-- Opening Marker --
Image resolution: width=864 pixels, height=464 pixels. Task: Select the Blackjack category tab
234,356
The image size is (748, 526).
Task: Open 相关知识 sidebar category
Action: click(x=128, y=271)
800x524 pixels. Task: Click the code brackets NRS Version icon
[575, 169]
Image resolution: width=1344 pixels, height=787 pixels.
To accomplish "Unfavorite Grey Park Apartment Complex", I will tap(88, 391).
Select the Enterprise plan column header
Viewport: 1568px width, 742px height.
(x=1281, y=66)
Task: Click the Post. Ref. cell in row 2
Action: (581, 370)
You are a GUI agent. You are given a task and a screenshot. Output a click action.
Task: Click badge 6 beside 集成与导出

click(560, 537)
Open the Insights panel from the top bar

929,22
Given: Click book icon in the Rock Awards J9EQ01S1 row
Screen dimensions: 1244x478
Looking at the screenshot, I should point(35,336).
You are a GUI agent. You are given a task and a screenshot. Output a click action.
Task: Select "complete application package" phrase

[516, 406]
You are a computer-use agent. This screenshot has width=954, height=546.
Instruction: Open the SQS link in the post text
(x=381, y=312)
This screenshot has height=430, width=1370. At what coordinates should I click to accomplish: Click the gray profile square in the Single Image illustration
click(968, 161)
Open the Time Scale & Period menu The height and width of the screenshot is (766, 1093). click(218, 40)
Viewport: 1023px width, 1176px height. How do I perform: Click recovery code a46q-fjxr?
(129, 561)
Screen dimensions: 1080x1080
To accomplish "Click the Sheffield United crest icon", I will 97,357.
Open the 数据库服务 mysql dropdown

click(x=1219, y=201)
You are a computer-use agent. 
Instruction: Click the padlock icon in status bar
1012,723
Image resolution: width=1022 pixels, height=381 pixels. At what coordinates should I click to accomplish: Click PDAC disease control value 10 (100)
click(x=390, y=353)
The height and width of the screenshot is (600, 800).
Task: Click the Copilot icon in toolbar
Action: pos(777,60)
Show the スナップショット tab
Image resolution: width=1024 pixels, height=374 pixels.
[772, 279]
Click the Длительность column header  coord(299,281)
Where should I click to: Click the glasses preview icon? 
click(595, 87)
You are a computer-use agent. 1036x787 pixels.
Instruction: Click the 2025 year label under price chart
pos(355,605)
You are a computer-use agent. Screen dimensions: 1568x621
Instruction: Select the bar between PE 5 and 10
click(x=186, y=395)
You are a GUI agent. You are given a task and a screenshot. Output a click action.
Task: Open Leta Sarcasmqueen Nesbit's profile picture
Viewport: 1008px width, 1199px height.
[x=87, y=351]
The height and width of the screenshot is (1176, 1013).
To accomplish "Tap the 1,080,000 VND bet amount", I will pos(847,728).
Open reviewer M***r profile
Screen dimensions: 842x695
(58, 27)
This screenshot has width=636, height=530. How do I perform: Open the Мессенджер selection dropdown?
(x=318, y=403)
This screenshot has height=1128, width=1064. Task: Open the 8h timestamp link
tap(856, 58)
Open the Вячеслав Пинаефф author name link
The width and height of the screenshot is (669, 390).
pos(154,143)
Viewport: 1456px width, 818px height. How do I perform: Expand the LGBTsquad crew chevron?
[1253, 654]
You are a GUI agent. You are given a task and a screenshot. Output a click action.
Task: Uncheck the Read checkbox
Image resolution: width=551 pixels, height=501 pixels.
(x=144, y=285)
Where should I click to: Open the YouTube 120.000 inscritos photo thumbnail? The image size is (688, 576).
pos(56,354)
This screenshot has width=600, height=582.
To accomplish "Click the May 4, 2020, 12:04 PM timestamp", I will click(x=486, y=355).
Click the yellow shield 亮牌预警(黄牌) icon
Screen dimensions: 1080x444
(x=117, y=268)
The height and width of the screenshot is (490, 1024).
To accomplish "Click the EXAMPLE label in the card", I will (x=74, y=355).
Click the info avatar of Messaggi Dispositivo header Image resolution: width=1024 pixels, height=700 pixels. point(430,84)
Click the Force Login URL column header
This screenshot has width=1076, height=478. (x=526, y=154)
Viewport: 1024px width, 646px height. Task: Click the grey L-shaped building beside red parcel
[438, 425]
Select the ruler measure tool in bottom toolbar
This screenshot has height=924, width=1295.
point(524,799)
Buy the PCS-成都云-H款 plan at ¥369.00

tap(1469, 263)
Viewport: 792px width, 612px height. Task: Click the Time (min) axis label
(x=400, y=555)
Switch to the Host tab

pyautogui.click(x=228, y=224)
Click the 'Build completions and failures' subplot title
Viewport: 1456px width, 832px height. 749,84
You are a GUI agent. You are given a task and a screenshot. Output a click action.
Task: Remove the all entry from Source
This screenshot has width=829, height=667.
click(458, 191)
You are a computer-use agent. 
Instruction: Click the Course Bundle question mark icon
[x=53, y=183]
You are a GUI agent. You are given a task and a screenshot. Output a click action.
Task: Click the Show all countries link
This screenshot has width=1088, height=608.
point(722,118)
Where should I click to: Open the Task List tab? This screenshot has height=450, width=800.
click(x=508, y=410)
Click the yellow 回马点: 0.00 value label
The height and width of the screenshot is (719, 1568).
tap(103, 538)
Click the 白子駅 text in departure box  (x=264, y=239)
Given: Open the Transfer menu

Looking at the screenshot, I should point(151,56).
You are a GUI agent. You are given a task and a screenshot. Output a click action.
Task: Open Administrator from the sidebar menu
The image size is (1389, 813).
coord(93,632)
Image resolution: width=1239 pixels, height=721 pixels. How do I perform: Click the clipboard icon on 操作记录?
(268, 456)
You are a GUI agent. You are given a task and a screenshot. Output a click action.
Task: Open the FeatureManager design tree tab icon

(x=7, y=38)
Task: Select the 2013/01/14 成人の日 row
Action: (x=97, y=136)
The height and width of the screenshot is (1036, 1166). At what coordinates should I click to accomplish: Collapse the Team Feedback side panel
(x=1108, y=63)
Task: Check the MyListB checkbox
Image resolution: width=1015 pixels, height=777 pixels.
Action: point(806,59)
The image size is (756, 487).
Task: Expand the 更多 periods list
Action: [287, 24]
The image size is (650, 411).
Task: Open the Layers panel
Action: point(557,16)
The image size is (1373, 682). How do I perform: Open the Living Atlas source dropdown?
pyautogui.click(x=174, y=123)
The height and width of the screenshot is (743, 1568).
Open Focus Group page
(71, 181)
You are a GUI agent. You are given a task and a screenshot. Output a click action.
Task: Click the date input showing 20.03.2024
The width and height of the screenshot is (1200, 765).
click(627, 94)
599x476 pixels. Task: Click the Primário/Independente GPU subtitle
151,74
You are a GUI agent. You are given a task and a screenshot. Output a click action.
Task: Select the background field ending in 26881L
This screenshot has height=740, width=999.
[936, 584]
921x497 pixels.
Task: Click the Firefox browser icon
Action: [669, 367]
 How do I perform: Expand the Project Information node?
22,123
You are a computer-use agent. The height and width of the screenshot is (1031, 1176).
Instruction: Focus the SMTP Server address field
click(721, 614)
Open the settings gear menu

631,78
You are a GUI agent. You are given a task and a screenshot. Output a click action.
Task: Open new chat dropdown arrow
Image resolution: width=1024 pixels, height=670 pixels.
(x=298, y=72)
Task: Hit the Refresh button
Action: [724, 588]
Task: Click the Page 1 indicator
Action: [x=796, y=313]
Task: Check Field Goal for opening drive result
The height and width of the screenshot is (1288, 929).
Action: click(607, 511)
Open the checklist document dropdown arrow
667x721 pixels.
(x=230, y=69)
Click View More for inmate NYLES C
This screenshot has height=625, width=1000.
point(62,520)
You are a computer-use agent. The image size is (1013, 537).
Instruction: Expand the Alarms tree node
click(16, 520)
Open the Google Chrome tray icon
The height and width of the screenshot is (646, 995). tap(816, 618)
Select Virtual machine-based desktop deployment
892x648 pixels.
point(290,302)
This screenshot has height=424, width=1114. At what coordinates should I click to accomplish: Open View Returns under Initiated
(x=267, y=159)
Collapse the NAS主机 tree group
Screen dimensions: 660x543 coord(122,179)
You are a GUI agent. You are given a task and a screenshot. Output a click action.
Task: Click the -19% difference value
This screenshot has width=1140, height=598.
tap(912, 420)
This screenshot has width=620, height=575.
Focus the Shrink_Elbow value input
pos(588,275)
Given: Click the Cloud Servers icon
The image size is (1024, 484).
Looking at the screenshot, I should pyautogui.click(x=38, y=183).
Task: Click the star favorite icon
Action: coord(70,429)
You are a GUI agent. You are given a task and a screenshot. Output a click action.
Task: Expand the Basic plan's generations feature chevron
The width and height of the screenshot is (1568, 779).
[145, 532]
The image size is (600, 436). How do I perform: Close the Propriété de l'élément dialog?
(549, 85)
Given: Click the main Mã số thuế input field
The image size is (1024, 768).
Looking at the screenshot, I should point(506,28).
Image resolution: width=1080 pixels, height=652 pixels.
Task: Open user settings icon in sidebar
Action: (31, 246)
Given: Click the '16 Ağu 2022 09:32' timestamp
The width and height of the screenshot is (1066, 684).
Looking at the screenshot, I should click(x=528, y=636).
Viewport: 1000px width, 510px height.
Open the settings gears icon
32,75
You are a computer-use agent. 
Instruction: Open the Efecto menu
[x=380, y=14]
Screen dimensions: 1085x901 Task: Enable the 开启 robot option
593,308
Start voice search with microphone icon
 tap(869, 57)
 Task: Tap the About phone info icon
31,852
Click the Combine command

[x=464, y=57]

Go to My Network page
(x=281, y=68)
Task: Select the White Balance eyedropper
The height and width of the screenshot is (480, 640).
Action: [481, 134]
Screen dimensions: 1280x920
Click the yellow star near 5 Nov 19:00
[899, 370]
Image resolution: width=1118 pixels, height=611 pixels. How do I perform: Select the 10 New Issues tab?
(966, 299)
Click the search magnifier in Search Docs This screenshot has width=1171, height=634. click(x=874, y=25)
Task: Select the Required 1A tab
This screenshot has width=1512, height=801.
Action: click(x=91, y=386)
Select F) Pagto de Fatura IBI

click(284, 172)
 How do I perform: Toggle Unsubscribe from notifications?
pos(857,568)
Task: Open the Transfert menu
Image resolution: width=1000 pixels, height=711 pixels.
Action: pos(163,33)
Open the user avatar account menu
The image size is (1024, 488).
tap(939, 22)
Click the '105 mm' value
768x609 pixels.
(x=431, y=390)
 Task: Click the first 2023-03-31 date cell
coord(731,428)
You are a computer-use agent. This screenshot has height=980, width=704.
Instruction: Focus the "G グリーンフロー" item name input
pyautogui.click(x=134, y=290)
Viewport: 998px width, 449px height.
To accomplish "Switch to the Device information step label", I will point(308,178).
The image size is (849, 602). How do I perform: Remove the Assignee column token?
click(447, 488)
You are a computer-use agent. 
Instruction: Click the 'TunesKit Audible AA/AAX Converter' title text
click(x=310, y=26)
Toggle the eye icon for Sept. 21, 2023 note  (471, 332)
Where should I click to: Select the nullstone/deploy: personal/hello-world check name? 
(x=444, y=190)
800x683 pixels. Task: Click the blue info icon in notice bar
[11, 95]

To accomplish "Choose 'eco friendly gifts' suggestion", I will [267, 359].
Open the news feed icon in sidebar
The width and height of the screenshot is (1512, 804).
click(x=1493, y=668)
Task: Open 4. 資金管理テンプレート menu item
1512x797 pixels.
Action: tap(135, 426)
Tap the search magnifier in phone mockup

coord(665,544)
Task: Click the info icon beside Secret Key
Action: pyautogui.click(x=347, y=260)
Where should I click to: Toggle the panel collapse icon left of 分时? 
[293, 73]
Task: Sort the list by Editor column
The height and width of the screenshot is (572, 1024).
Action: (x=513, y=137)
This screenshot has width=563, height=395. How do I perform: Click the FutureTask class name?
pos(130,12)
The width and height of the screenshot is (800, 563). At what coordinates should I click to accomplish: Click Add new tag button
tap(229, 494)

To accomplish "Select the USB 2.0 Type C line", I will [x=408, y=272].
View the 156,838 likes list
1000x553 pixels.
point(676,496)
-- Closing Marker --
Look over the records. Copy the lines that include the word "computer".

- Task output
You are a computer-use agent. This screenshot has width=954, height=546.
You are a computer-use agent. 
You are a computer-use agent. 1036x787 pixels.
You are a computer-use agent. Screen dimensions: 1568x621
You are a computer-use agent. 
You are a computer-use agent. The height and width of the screenshot is (1031, 1176).
You are a computer-use agent. The image size is (1013, 537).
You are a computer-use agent. 
You are a computer-use agent. This screenshot has height=980, width=704.
You are a computer-use agent. 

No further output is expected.